_Instructions to follow_
Here the job is to copy the data exactly and to exclude every image from it.

_Provided material_
--- START ---

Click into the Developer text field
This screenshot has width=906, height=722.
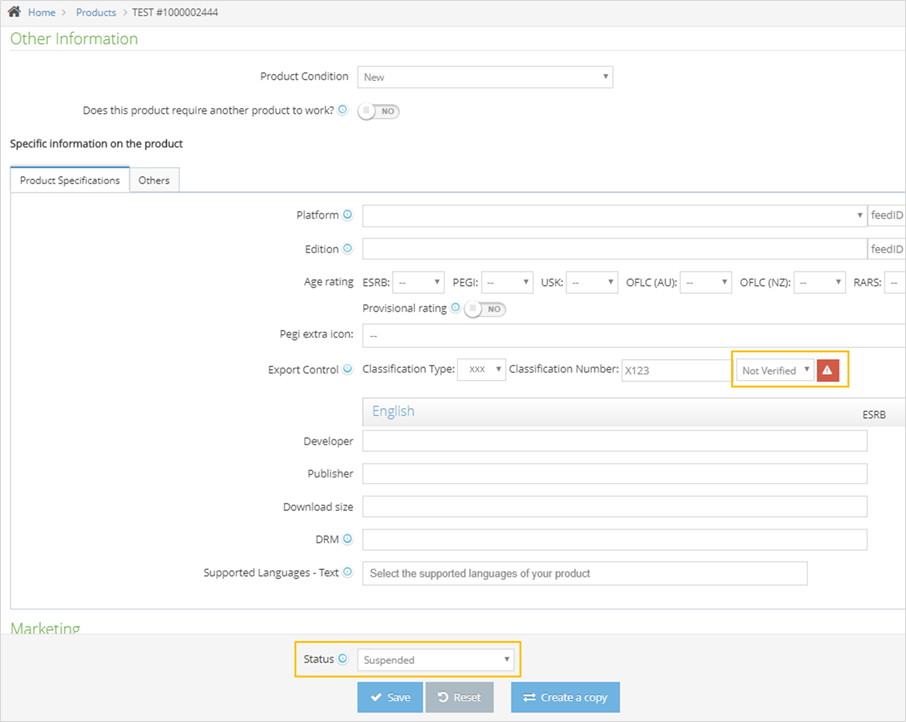click(614, 441)
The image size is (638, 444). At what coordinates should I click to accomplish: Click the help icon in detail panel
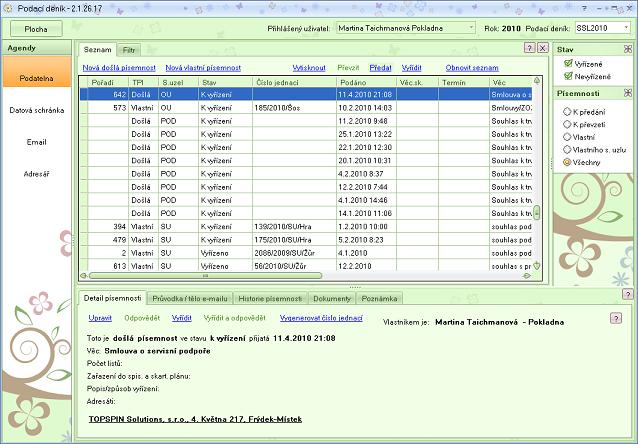click(x=616, y=317)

--- END ---

_Result below_
Click into the Developer text field
This screenshot has width=906, height=722.
click(614, 441)
The image size is (638, 444). At what coordinates should I click to accomplish: Click the help icon in detail panel
click(x=616, y=317)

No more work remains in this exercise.